▸ Part of a data file
- - - -
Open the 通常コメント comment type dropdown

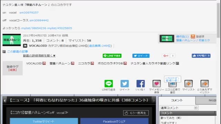(x=179, y=108)
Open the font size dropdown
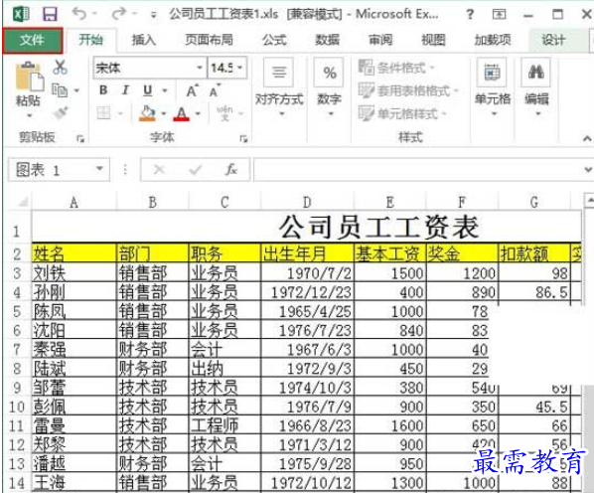 tap(240, 68)
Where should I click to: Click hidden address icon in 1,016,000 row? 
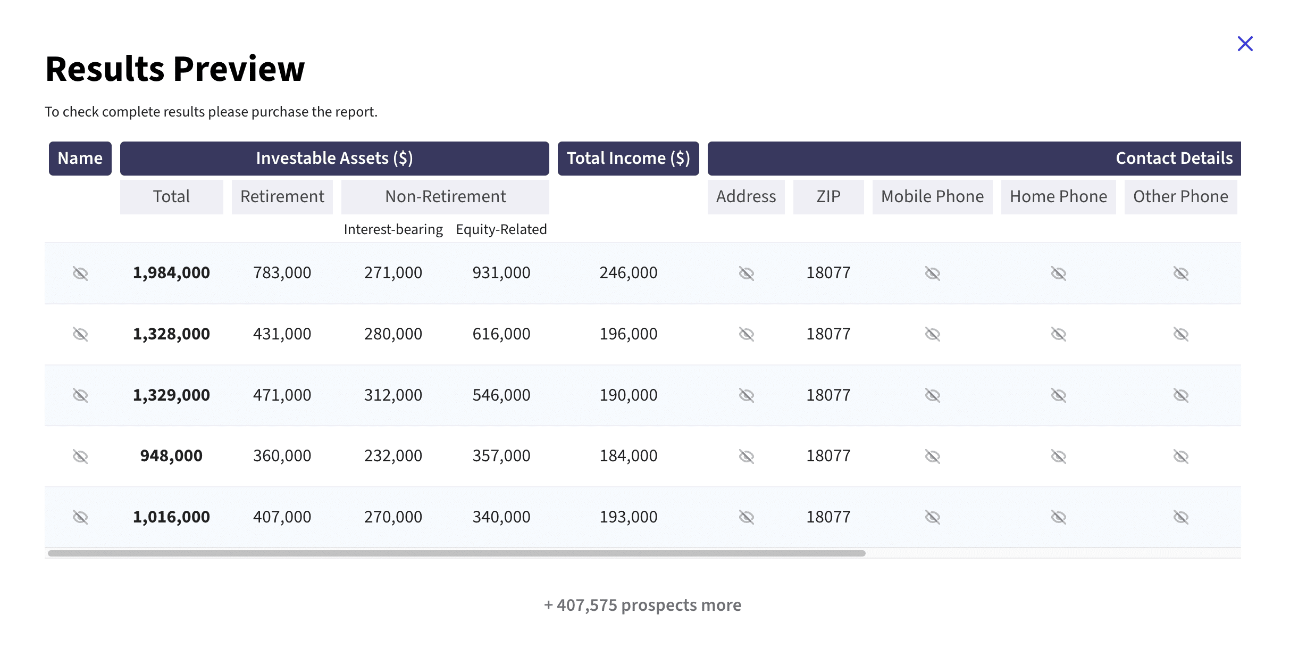747,517
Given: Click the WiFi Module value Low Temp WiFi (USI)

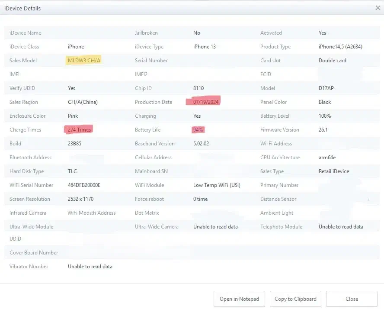Looking at the screenshot, I should [x=217, y=185].
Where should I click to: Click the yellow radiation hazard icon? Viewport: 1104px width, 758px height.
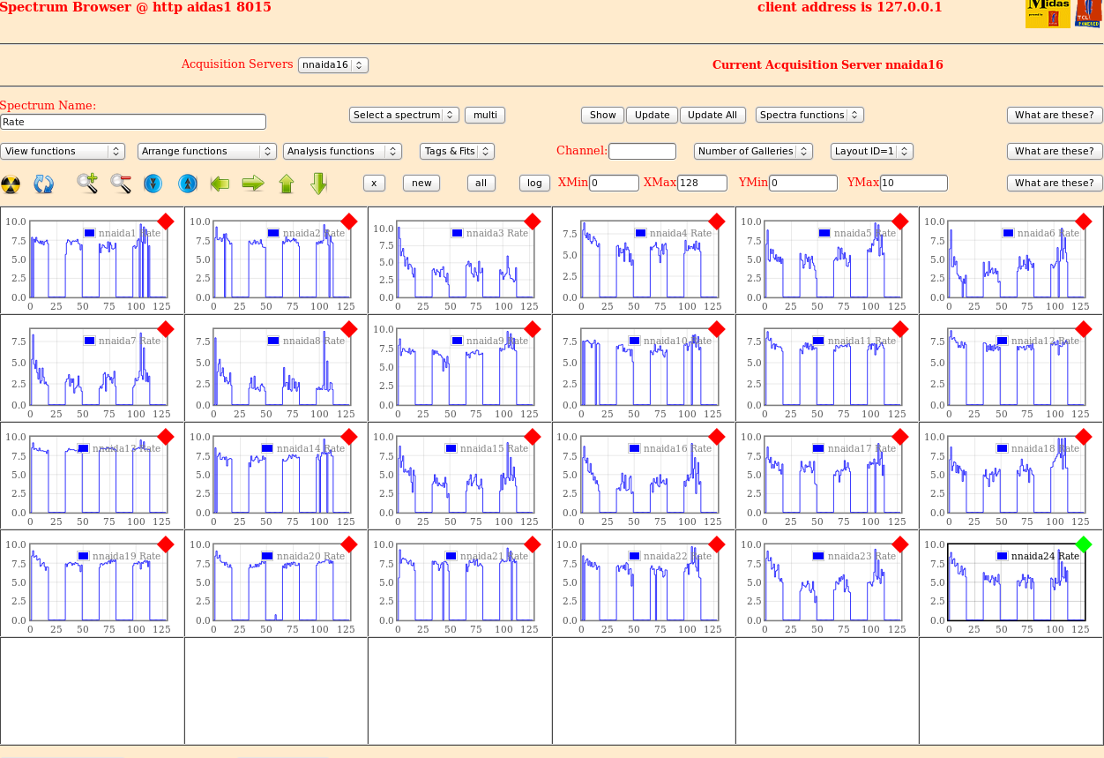(11, 184)
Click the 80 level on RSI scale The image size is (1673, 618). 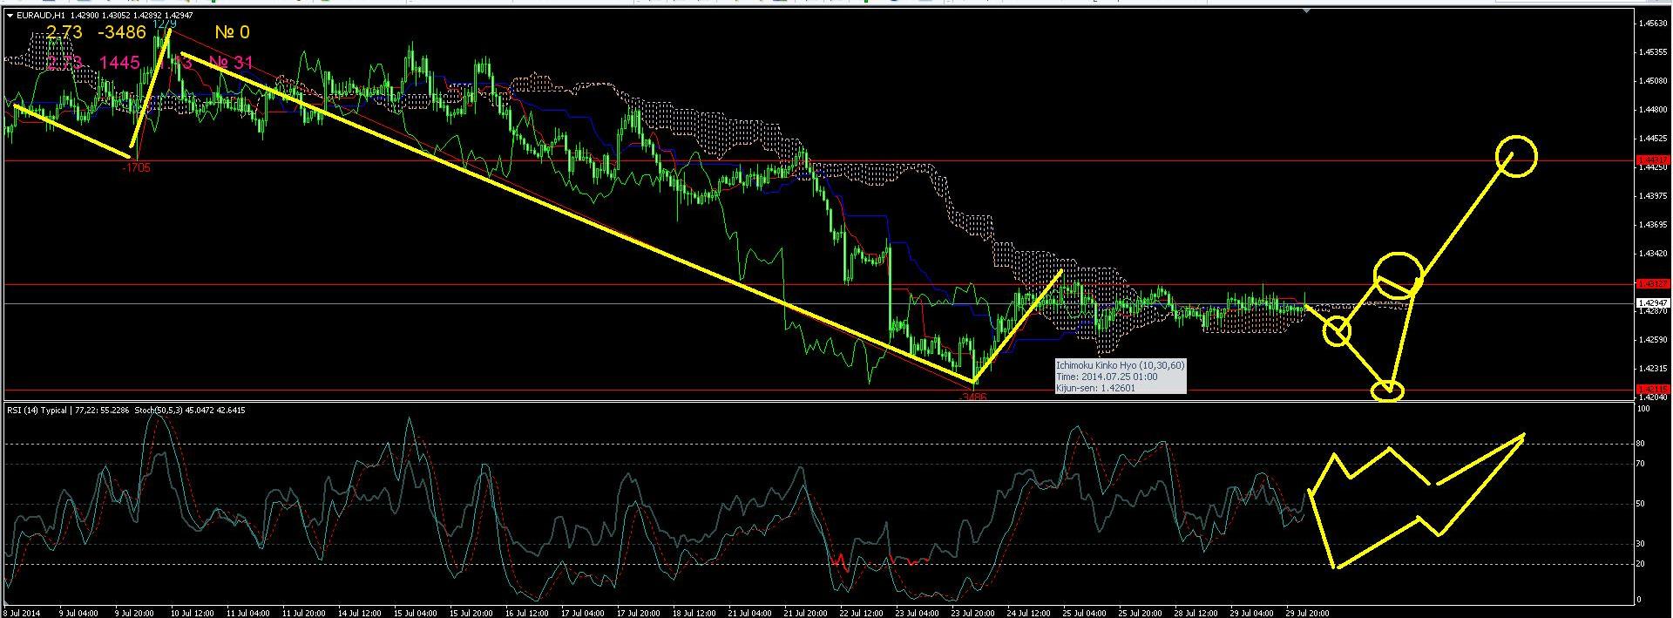[1639, 444]
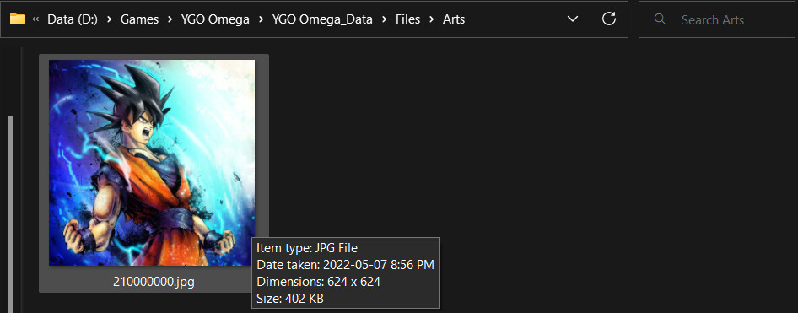Image resolution: width=798 pixels, height=313 pixels.
Task: Jump to YGO Omega folder breadcrumb
Action: click(x=215, y=20)
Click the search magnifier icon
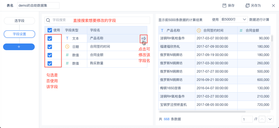The width and height of the screenshot is (279, 128). click(48, 20)
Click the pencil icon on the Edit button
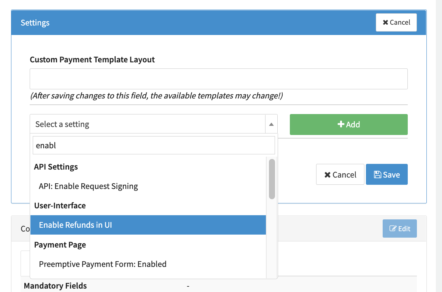 click(393, 229)
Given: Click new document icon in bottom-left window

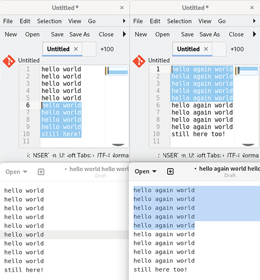Looking at the screenshot, I should click(41, 172).
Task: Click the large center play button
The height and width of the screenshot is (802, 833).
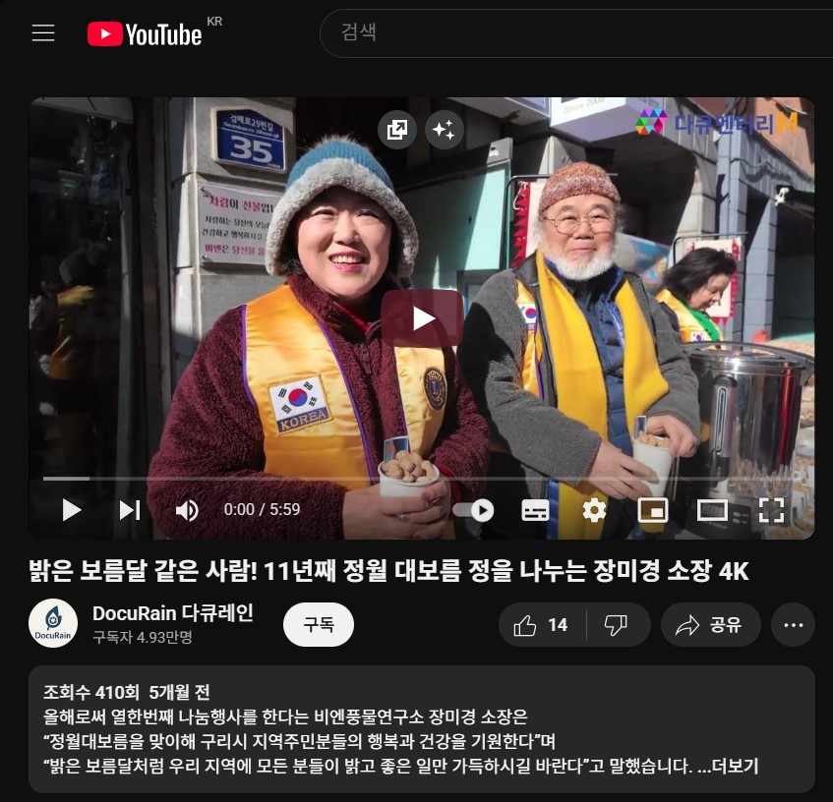Action: coord(422,318)
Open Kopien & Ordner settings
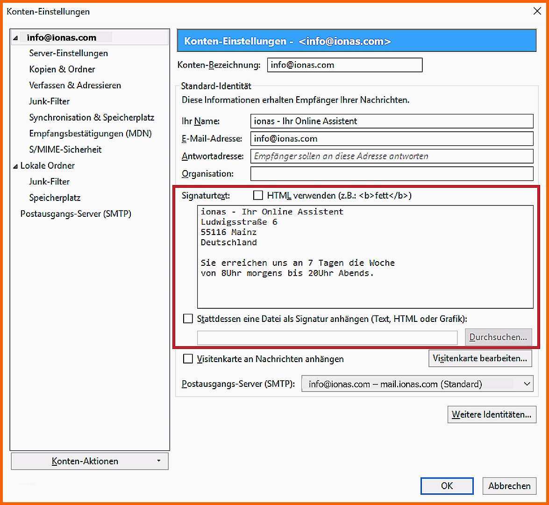549x505 pixels. coord(62,69)
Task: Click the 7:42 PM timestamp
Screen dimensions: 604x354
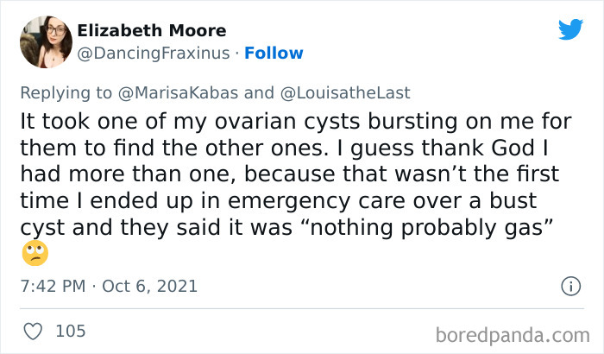Action: coord(53,285)
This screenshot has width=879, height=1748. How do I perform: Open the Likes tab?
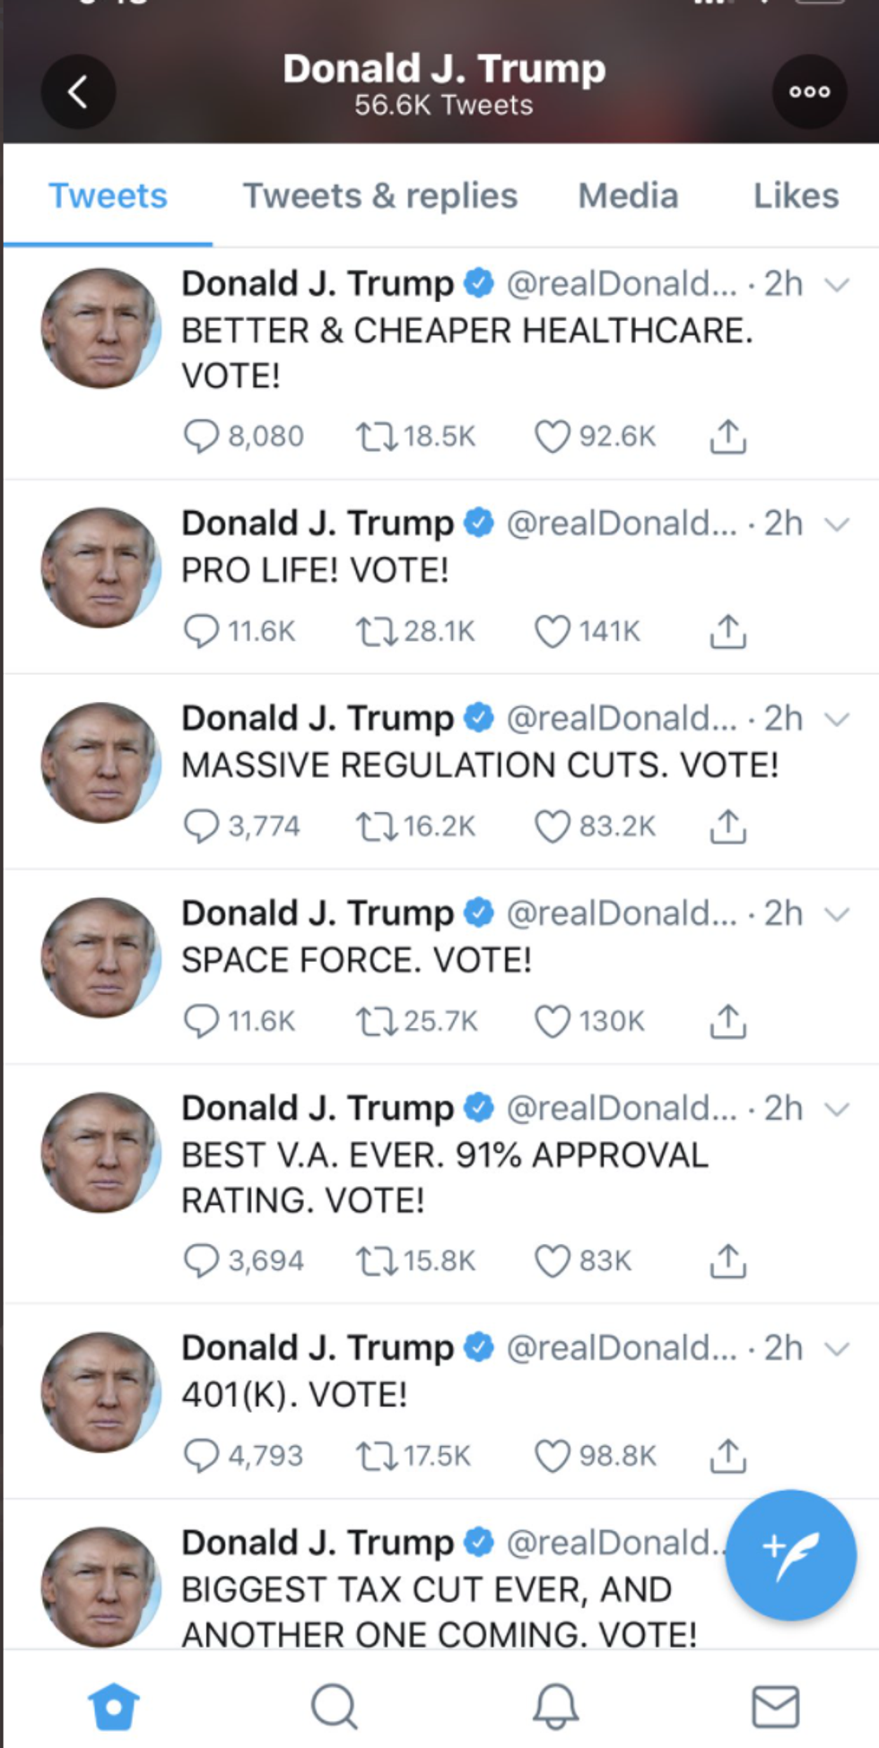(796, 195)
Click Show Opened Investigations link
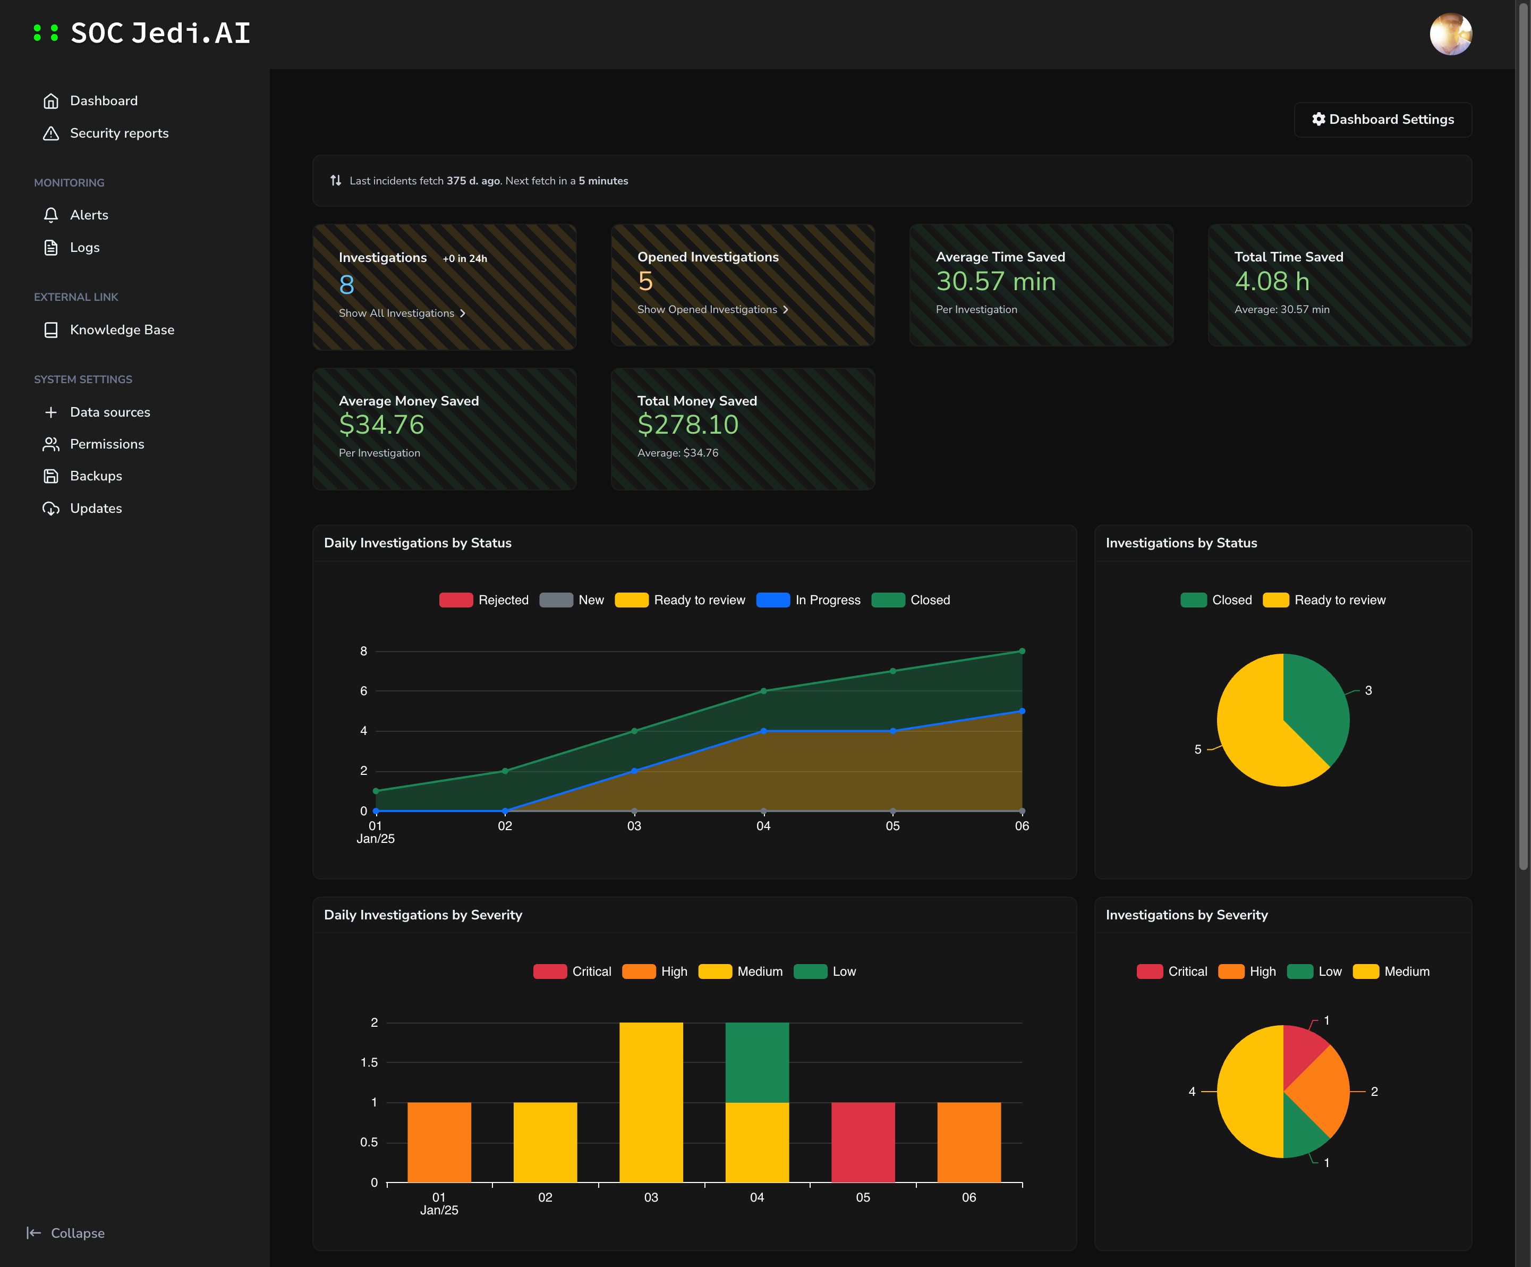This screenshot has width=1531, height=1267. 706,309
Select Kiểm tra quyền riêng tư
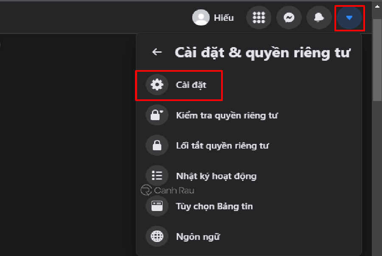The width and height of the screenshot is (382, 256). tap(227, 115)
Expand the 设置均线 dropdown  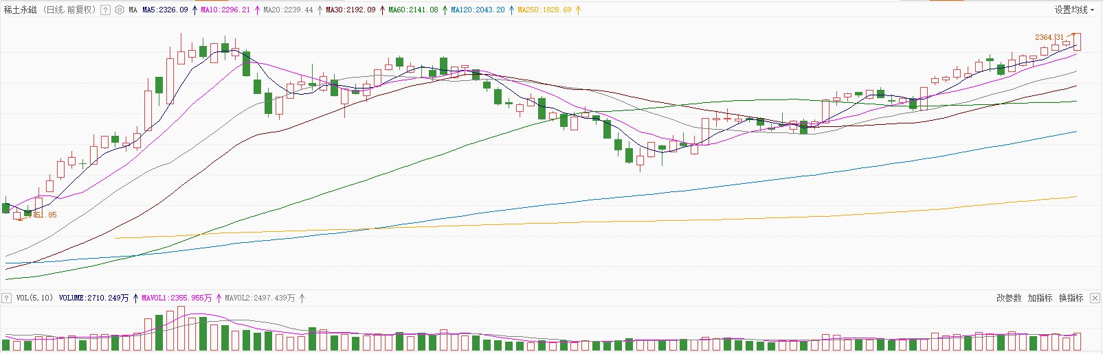1075,10
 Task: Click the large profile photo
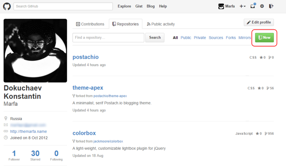tap(35, 51)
- - - -
▸ Work to be completed
Could you copy out, word for word, the part of the listing that opens with the line containing "Click the pencil icon on the Edit button" and closes with the line containing "Action: coord(422,318)", including both of those lines but leaving out the pictures?

▸ Right answer
Click the pencil icon on the Edit button
 click(393, 229)
Given: Click new document icon in bottom-left window

Looking at the screenshot, I should click(41, 172).
Task: Click the large center play button
The height and width of the screenshot is (802, 833).
Action: coord(422,318)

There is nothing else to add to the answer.